Work required
Repeat word for word the part of the records that opens with the line containing "This screenshot has width=1440, height=726." and closes with the line containing "point(476,408)", including both of those lines.

Data for this exercise
******
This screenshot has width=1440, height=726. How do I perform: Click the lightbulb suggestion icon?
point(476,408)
******
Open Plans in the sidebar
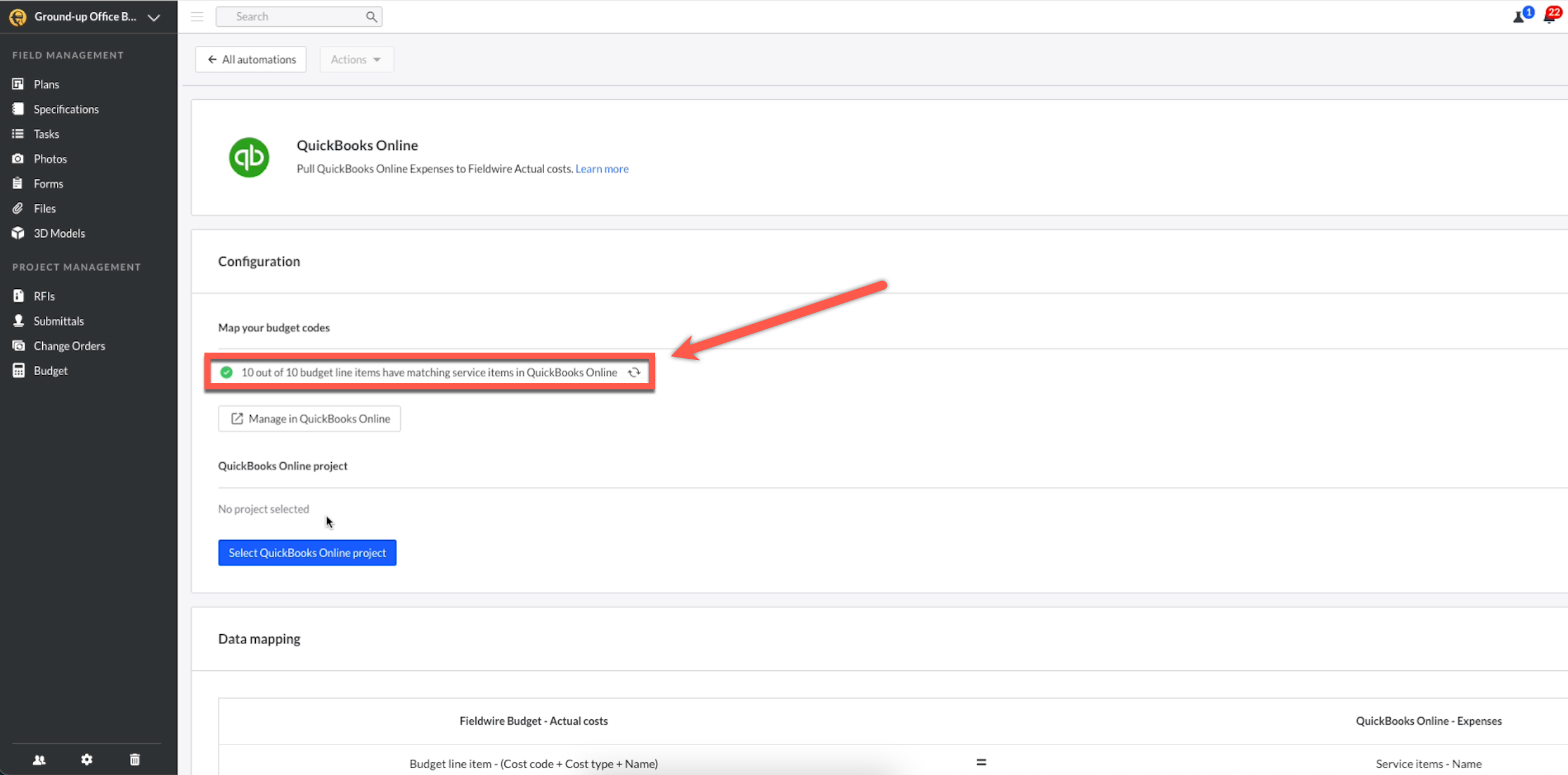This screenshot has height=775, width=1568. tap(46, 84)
******
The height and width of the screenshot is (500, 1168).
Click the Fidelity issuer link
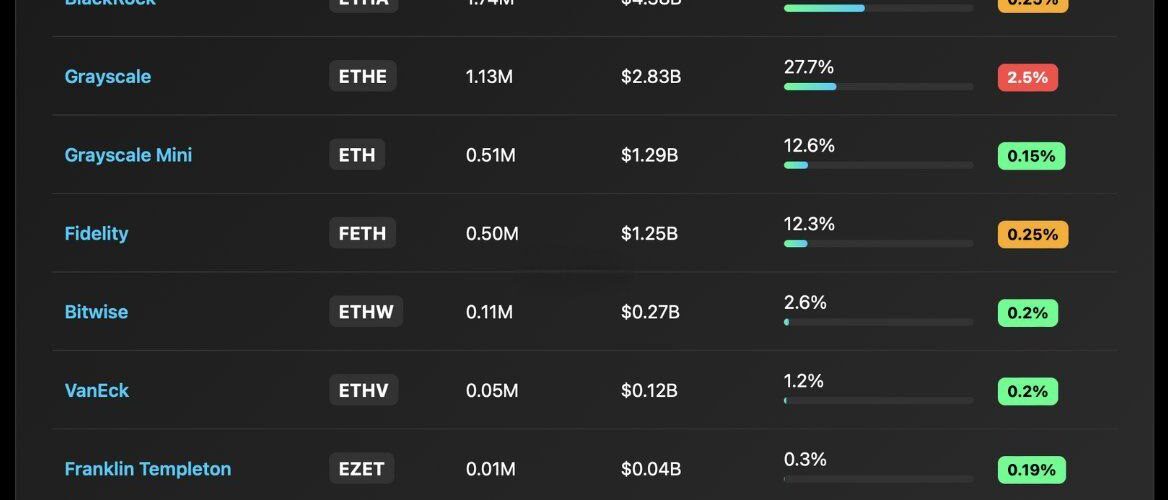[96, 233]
******
Finished exercise
This screenshot has width=1440, height=726. How do I perform: Click the lightbulb suggestion icon?
point(476,408)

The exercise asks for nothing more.